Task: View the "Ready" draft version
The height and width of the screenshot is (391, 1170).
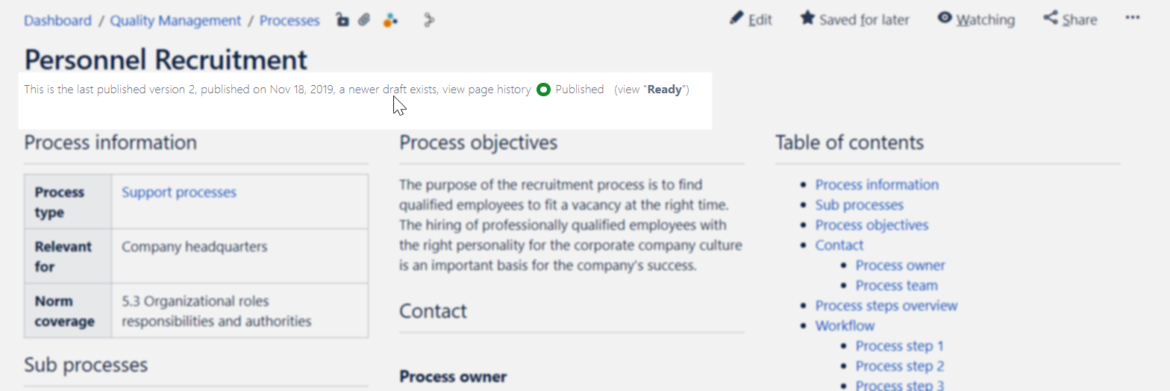Action: click(x=664, y=90)
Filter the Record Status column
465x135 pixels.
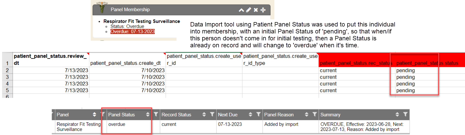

□ □ □ □ □

● Your objective: Every record above should be set down exactly, with the pictures left out.

● Written reply:
Task: View the "Ready" draft version
The height and width of the screenshot is (391, 1170).
Action: click(x=664, y=90)
Filter the Record Status column
465x135 pixels.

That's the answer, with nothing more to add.